By Robert Rapier on September 26, 2017

The stock market is experiencing the second longest streak on record without a 20% drop in the S&P 500. This streak began after the previous bull market ended in a sharp crash. 

Between October 2007 and March 2009, the S&P 500 dropped by 56%. By the time that bear market ended, the index was at levels last seen in 1997. 

Naturally, you want to avoid that fate within your portfolio, but at the same time, you don’t want to be on the sidelines as long as the bull market continues. 

You could start buying some put options as insurance against a significant drop, but another strategy is to start rotating money into a sector that appears to be emerging from its bear market. 

I speak, of course, of the energy sector, which entered a bear market in the second half of 2014. 

Although the energy sector rebounded last year, the fundamentals behind the bear market hadn’t changed substantially. So, the gains in 2016 were mostly given back in the first half of 2017.

But now, for the first time in three years, both the market fundamentals and sentiment have begun to change in earnest. Over the past couple of months, I have noticed a marked shift in the tone of the business press and among analysts over the energy sector.
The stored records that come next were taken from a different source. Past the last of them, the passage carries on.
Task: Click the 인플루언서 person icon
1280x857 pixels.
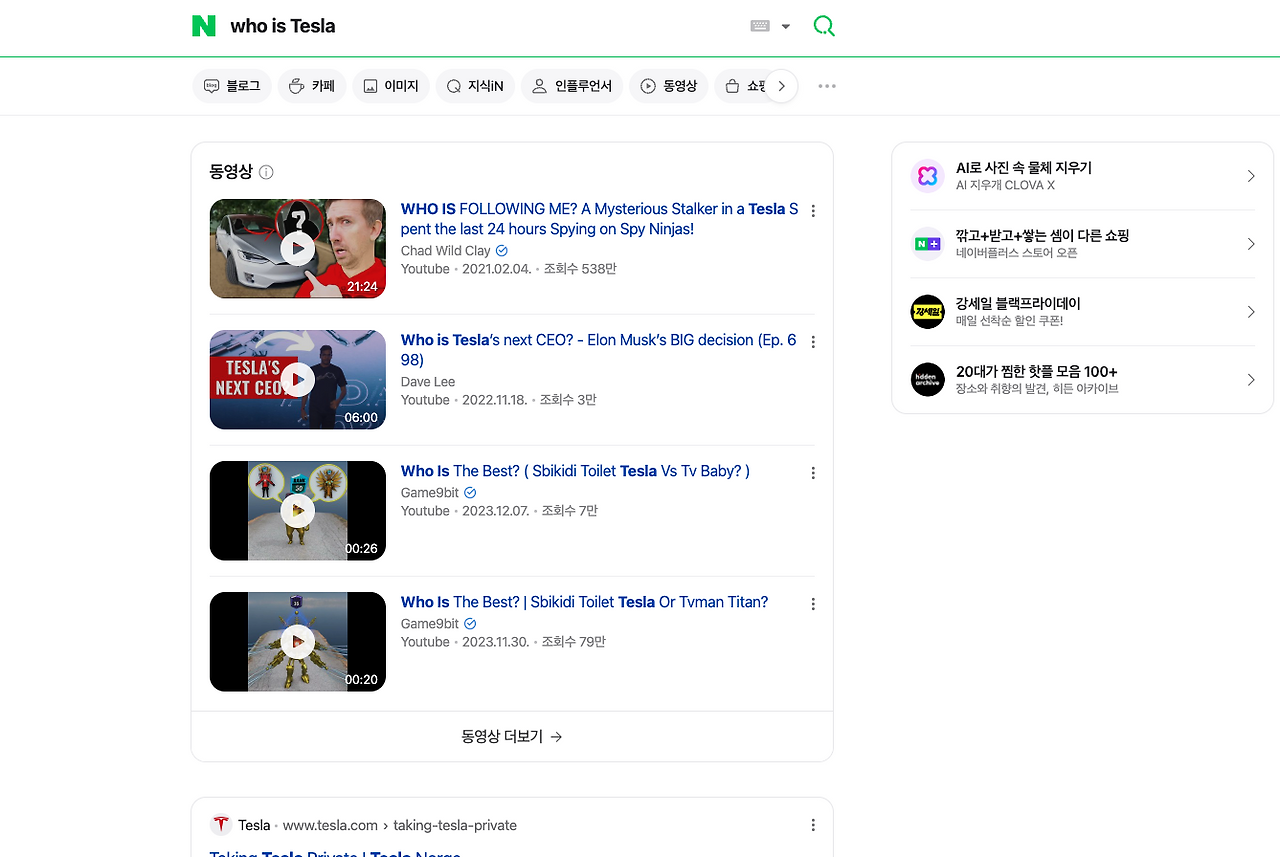Action: coord(540,86)
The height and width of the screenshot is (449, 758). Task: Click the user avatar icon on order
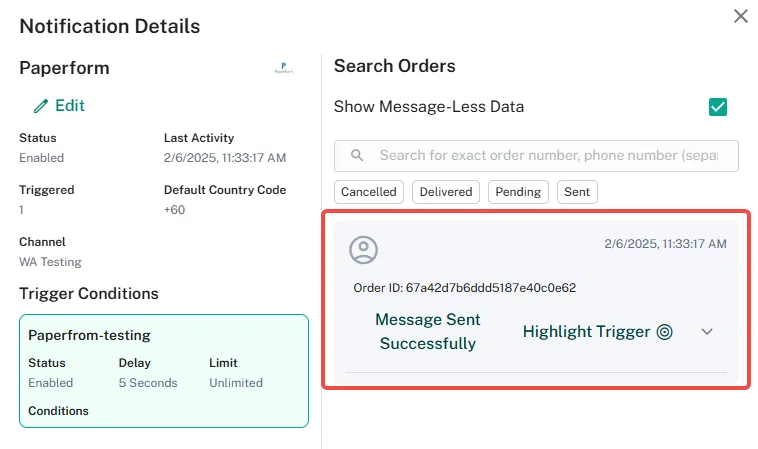pyautogui.click(x=363, y=250)
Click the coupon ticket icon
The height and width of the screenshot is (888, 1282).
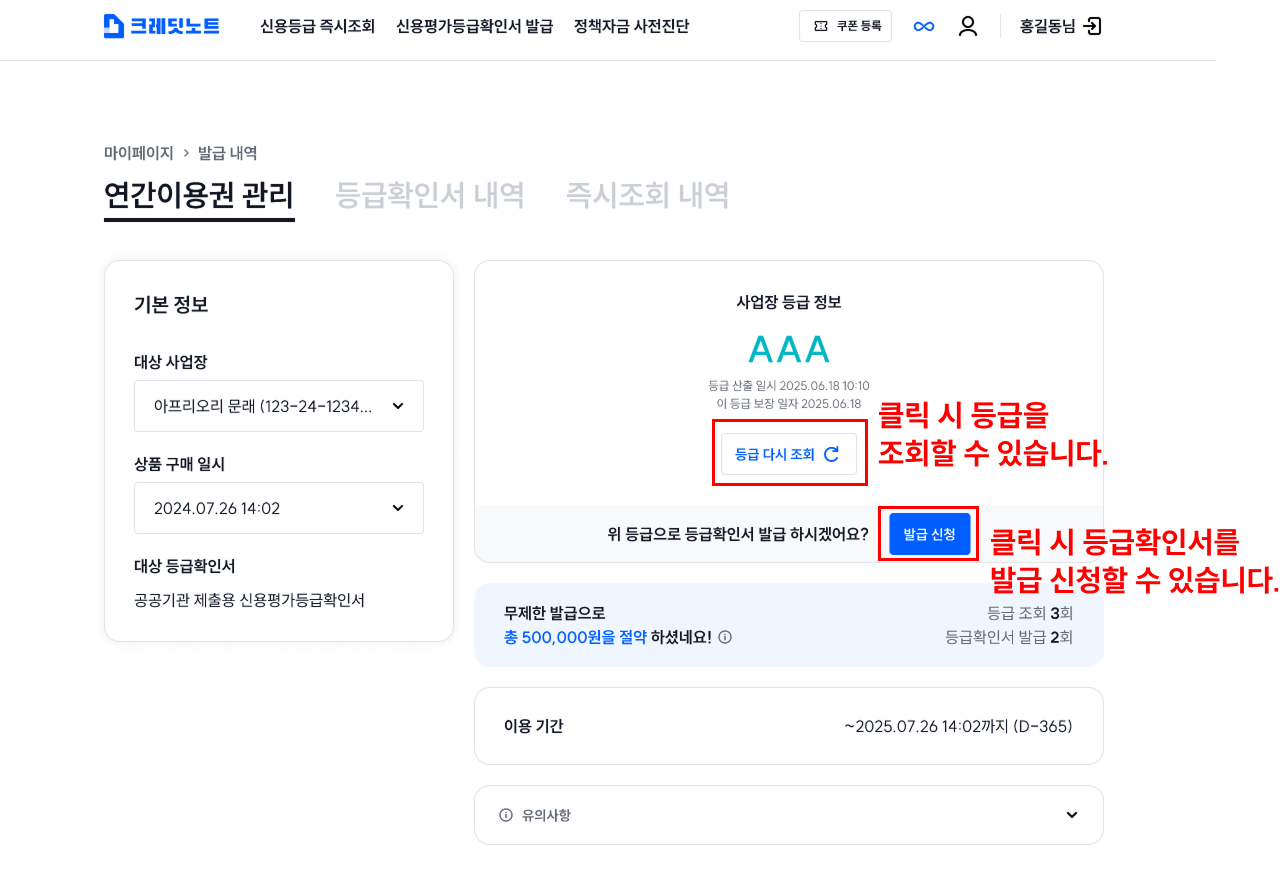point(821,26)
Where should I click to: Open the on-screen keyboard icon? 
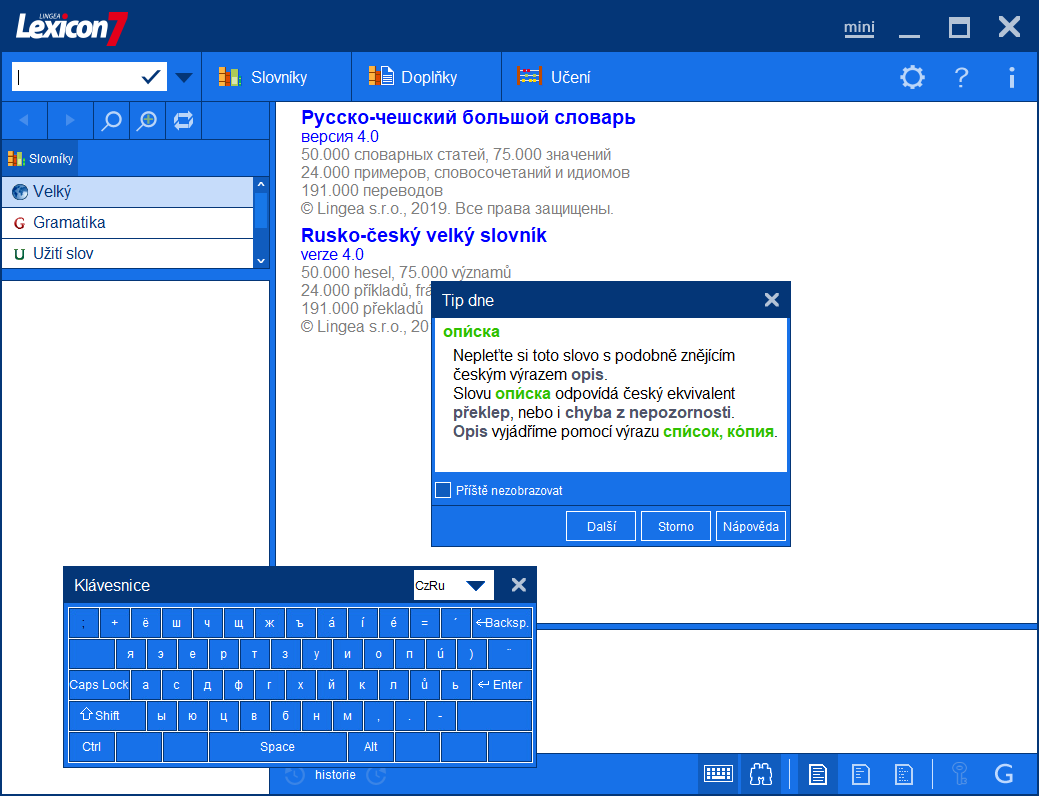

The reason for that can be found in the highlights from the International Energy Agency’s (IEA) most recent Oil Market Report.

The report notes that global oil demand grew by 2.3 million barrels per day (BPD) year-over-year (YOY) in Q2, which was a stronger-than-expected pace. The IEA revised the 2017 growth estimate for 2017 upward to 1.6 million BPD. Demand growth has been unexpectedly high in Europe and the U.S., driven by low oil prices.

But crude oil demand grew strongly throughout the current energy bear market, so that alone isn’t enough to signal that better times are ahead. 

Where things get interesting is in the global supply picture.

In August, oil production fell in both OPEC and non-OPEC countries. Global oil supplies in August dropped by 720,000 BPD, with most of the decline coming from non-OPEC countries. But OPEC also experienced a production decline for the first time in five months, as supply fell by 210,000 BPD.

Strong demand growth and declining supplies are finally having the desired impact on high global crude oil inventories — which have been the single biggest factor behind the bear market in the energy sector. The formerly huge surplus over the five-year average has been falling steadily for months and has now reached 190 million barrels. 

The IEA notes that “OECD product stocks were only 35 million barrels above the five-year average at end-July and could soon fall below it because of the impact of Hurricane Harvey.”

On that same theme, a story last week from Bloomberg reported:

“Oil traders are emptying one of the world’s largest crude storage facilities, located near the southernmost tip of Africa, as the physical market tightens amid booming demand and OPEC production cuts.”

The energy sector has already begun to respond to the shift in the fundamentals, as the price of West Texas Intermediate has moved back above $50 a barrel.

Since mid-August, the Energy Select Sector SPDR ETF (NYSEARCA: XLE), which contains the largest energy companies in the S&P 500, has risen 10%. The S&P Oil & Gas Exploration & Production SPDR ETF (NYSEARCA: XOP), more representative of the small-cap drillers, has rallied 16.2%. 

Investors wishing to preserve some of the gains from the broader bull market should take note of the shift underway in the energy sector.